▸ Exercise brief: Retype the entries in full, exactly.
---------- Provided material
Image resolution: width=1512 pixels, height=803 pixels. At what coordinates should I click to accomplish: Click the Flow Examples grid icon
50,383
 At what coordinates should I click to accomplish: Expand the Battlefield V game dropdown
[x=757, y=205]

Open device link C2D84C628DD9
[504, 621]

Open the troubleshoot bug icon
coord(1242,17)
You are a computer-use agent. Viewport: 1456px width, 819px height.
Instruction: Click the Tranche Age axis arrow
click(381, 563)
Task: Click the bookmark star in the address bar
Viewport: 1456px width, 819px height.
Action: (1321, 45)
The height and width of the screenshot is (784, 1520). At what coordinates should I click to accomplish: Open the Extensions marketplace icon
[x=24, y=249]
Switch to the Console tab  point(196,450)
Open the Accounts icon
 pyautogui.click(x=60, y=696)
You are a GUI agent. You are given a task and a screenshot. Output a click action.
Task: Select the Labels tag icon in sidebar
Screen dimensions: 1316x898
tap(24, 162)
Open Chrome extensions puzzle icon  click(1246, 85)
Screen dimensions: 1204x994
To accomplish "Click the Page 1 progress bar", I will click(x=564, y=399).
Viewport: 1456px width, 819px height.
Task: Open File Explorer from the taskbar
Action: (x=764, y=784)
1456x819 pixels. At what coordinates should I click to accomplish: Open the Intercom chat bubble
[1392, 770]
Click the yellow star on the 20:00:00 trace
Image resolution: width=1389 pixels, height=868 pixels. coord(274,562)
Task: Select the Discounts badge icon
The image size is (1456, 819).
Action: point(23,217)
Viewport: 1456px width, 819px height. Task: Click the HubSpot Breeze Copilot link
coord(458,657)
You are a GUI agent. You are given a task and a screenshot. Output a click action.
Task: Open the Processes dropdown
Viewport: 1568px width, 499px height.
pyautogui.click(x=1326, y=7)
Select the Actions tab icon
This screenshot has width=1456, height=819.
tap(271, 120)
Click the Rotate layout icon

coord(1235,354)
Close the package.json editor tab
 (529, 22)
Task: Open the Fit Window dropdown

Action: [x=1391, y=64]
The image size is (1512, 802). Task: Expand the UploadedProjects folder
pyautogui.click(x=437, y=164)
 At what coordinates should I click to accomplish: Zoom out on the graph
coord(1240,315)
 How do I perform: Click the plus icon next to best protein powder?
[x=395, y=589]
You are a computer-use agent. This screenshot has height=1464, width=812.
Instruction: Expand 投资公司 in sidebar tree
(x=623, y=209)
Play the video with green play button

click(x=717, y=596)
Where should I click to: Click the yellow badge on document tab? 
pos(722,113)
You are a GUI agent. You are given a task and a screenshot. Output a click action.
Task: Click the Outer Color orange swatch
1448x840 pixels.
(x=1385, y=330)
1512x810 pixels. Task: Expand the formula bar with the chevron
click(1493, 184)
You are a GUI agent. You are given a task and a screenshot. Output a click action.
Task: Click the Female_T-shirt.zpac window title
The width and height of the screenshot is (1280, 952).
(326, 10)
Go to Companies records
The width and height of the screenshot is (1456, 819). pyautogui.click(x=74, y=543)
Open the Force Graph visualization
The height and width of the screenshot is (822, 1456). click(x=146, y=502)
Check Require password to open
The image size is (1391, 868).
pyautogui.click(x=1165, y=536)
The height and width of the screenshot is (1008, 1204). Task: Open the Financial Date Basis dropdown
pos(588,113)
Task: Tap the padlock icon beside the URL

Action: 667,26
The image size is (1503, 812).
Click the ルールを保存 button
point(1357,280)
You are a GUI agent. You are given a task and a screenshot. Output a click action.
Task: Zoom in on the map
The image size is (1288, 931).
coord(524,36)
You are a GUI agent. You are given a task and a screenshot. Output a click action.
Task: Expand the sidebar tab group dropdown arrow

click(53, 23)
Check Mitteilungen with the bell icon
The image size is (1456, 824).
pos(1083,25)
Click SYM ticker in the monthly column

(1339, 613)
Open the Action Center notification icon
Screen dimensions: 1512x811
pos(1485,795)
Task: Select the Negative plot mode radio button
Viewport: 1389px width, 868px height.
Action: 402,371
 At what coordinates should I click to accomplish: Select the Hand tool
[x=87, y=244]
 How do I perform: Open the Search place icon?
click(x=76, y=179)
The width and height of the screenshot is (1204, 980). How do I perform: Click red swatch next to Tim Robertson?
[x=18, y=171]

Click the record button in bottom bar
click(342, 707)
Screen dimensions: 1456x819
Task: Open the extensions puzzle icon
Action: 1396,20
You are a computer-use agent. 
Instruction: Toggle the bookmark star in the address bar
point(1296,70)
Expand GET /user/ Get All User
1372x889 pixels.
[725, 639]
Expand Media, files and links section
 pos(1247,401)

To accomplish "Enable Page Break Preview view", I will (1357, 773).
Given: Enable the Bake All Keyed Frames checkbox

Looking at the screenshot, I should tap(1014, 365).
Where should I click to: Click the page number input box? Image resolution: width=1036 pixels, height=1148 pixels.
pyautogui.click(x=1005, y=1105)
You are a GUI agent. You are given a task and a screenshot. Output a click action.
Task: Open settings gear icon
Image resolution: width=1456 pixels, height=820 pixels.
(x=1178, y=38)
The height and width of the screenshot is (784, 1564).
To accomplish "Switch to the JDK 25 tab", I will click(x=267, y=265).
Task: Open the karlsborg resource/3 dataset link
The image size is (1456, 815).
--------------------
▸ Written response:
Image resolution: width=1512 pixels, height=803 pixels. At what coordinates should I click to accomplish: Click the Flow Examples grid icon
50,383
 At what coordinates should I click to accomplish: Expand the Battlefield V game dropdown
[x=757, y=205]

Open device link C2D84C628DD9
[504, 621]

Open the troubleshoot bug icon
coord(1242,17)
You are a computer-use agent. Viewport: 1456px width, 819px height.
Instruction: Click the Tranche Age axis arrow
click(381, 563)
Task: Click the bookmark star in the address bar
Viewport: 1456px width, 819px height.
Action: (1321, 45)
The height and width of the screenshot is (784, 1520). At what coordinates should I click to accomplish: Open the Extensions marketplace icon
[x=24, y=249]
Switch to the Console tab  point(196,450)
Open the Accounts icon
 pyautogui.click(x=60, y=696)
You are a GUI agent. You are given a task and a screenshot. Output a click action.
Task: Select the Labels tag icon in sidebar
Screen dimensions: 1316x898
tap(24, 162)
Open Chrome extensions puzzle icon  click(1246, 85)
Screen dimensions: 1204x994
To accomplish "Click the Page 1 progress bar", I will click(x=564, y=399).
Viewport: 1456px width, 819px height.
Task: Open File Explorer from the taskbar
Action: (x=764, y=784)
1456x819 pixels. At what coordinates should I click to accomplish: Open the Intercom chat bubble
[1392, 770]
Click the yellow star on the 20:00:00 trace
Image resolution: width=1389 pixels, height=868 pixels. coord(274,562)
Task: Select the Discounts badge icon
The image size is (1456, 819).
Action: point(23,217)
Viewport: 1456px width, 819px height. Task: Click the HubSpot Breeze Copilot link
coord(458,657)
You are a GUI agent. You are given a task and a screenshot. Output a click action.
Task: Open the Processes dropdown
Viewport: 1568px width, 499px height.
pyautogui.click(x=1326, y=7)
Select the Actions tab icon
This screenshot has width=1456, height=819.
tap(271, 120)
Click the Rotate layout icon

coord(1235,354)
Close the package.json editor tab
 (529, 22)
Task: Open the Fit Window dropdown

Action: [x=1391, y=64]
The image size is (1512, 802). Task: Expand the UploadedProjects folder
pyautogui.click(x=437, y=164)
 At what coordinates should I click to accomplish: Zoom out on the graph
coord(1240,315)
 How do I perform: Click the plus icon next to best protein powder?
[x=395, y=589]
You are a computer-use agent. This screenshot has height=1464, width=812.
Instruction: Expand 投资公司 in sidebar tree
(x=623, y=209)
Play the video with green play button

click(x=717, y=596)
Where should I click to: Click the yellow badge on document tab? 
pos(722,113)
You are a GUI agent. You are given a task and a screenshot. Output a click action.
Task: Click the Outer Color orange swatch
1448x840 pixels.
(x=1385, y=330)
1512x810 pixels. Task: Expand the formula bar with the chevron
click(1493, 184)
You are a GUI agent. You are given a task and a screenshot. Output a click action.
Task: Click the Female_T-shirt.zpac window title
The width and height of the screenshot is (1280, 952).
(326, 10)
Go to Companies records
The width and height of the screenshot is (1456, 819). pyautogui.click(x=74, y=543)
Open the Force Graph visualization
The height and width of the screenshot is (822, 1456). click(x=146, y=502)
Check Require password to open
The image size is (1391, 868).
pyautogui.click(x=1165, y=536)
The height and width of the screenshot is (1008, 1204). Task: Open the Financial Date Basis dropdown
pos(588,113)
Task: Tap the padlock icon beside the URL

Action: 667,26
The image size is (1503, 812).
Click the ルールを保存 button
point(1357,280)
You are a GUI agent. You are given a task and a screenshot. Output a click action.
Task: Zoom in on the map
The image size is (1288, 931).
coord(524,36)
You are a GUI agent. You are given a task and a screenshot. Output a click action.
Task: Expand the sidebar tab group dropdown arrow

click(53, 23)
Check Mitteilungen with the bell icon
The image size is (1456, 824).
pos(1083,25)
Click SYM ticker in the monthly column

(1339, 613)
Open the Action Center notification icon
Screen dimensions: 1512x811
pos(1485,795)
Task: Select the Negative plot mode radio button
Viewport: 1389px width, 868px height.
Action: 402,371
 At what coordinates should I click to accomplish: Select the Hand tool
[x=87, y=244]
 How do I perform: Open the Search place icon?
click(x=76, y=179)
The width and height of the screenshot is (1204, 980). How do I perform: Click red swatch next to Tim Robertson?
[x=18, y=171]

Click the record button in bottom bar
click(342, 707)
Screen dimensions: 1456x819
Task: Open the extensions puzzle icon
Action: 1396,20
You are a computer-use agent. 
Instruction: Toggle the bookmark star in the address bar
point(1296,70)
Expand GET /user/ Get All User
1372x889 pixels.
[725, 639]
Expand Media, files and links section
 pos(1247,401)

To accomplish "Enable Page Break Preview view", I will (1357, 773).
Given: Enable the Bake All Keyed Frames checkbox

Looking at the screenshot, I should tap(1014, 365).
Where should I click to: Click the page number input box? Image resolution: width=1036 pixels, height=1148 pixels.
pyautogui.click(x=1005, y=1105)
You are a GUI agent. You are given a task and a screenshot. Output a click action.
Task: Open settings gear icon
Image resolution: width=1456 pixels, height=820 pixels.
(x=1178, y=38)
The height and width of the screenshot is (784, 1564).
To accomplish "Switch to the JDK 25 tab", I will click(x=267, y=265).
Task: Open the karlsborg resource/3 dataset link
The image size is (1456, 815).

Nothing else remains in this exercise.